Job Description:
• Verify patient eligibility and benefits via portal and/or phone call, including collecting referral and authorization requirements, across multiple payers, states, insurance products, and specialties within customer SLAs.
• Work closely with providers to collect accurate patient and medical records and communicate authorization decisions.
• Expediently complete prior authorizations using insurance portals or calling insurers directly.
• Ensure authorization is approved in a timeline manner by following up with insurers and providing additional information.
• Be responsible for handling multiple prior authorizations simultaneously and create process to ensure top of the line performance
• Become a subject matter expert in prior authorization workflows for large insurers
• Communicate effectively across multiple stakeholders
• Maintain strict confidentiality and adhere to HIPAA regulations in handling patient information
Qualifications:
• Phone etiquette and customer service skills, experience calling insurers to collect benefits and confirm authorization status.
• Has understanding with HMOs, PPOs, POSs, EPOs, Medicare, Medicaid through the referral and authorization process.
• Familiarity with navigating insurance portals.
• Demonstrates strong understanding of insurance policies and medical billing processes including CPT coding.
• Work ethic to operate with urgency, work independently, be highly organized, detailed oriented and multi-task effectively.

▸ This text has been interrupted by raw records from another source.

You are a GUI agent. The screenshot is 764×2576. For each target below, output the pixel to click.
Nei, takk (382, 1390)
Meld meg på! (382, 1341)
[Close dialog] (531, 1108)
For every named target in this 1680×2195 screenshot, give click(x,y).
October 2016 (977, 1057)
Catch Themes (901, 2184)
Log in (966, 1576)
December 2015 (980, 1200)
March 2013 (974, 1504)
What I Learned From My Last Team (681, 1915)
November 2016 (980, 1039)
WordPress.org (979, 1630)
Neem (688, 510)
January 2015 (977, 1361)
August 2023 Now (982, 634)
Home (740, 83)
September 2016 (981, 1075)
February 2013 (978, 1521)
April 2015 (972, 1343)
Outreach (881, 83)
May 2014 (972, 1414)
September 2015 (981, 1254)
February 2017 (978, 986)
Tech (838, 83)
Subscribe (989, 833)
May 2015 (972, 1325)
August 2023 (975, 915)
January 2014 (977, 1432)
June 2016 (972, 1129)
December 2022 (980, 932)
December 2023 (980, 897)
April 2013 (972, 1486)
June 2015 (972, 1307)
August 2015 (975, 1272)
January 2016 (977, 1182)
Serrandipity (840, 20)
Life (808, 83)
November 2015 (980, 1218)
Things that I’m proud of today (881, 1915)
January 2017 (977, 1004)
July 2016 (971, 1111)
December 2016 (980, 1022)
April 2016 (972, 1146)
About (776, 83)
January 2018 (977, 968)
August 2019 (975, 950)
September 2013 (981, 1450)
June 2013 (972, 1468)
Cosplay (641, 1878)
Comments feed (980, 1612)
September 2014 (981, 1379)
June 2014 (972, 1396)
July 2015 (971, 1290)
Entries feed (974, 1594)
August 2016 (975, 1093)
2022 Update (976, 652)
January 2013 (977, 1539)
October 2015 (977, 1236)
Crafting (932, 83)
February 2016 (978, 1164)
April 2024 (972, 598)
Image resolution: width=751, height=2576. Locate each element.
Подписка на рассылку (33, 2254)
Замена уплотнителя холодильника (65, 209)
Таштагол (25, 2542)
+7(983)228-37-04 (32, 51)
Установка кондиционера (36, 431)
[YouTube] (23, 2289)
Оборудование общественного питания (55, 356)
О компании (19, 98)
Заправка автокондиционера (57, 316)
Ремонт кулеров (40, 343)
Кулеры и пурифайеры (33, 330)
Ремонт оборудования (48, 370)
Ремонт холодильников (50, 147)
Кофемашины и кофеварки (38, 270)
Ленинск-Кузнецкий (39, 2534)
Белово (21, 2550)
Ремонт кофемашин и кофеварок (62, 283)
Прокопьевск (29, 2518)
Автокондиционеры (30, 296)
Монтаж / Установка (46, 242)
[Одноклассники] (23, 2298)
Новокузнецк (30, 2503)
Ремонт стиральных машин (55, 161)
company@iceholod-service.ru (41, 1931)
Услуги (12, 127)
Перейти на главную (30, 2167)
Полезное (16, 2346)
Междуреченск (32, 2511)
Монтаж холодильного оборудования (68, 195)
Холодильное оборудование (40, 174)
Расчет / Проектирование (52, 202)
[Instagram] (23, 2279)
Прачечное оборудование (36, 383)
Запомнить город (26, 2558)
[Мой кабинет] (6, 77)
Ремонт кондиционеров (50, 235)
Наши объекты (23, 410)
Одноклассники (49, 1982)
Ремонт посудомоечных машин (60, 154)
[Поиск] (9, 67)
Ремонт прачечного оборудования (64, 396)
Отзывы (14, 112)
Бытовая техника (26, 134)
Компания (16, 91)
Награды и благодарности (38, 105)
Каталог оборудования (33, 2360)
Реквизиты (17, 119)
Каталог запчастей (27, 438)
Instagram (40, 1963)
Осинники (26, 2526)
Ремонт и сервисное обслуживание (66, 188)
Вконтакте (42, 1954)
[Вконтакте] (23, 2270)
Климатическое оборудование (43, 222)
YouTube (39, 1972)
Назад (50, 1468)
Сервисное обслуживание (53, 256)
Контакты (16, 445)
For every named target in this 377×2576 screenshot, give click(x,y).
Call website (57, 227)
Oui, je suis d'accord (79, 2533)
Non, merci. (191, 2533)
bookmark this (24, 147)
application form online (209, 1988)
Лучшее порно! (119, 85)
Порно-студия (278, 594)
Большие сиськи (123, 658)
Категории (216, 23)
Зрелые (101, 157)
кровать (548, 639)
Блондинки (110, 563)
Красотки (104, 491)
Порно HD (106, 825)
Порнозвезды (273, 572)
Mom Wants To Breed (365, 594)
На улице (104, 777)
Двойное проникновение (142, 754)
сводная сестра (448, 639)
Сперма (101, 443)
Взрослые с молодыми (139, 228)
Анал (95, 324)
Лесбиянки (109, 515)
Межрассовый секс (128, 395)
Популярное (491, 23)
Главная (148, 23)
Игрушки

• Work efficiently under deadlines.
• Clear and coherent both written and verbal communication skills in English.
Screening Criteria:
• Minimum of one (1) year experience with medical billing and/or understanding of benefits including deductibles, co-insurance, out of pocket and benefits exclusions.
• Experience in providers software, including Electronic Medical Record Systems (EMR/EHR) and Practice Management Systems (PMS).
• Must have a stable employment history.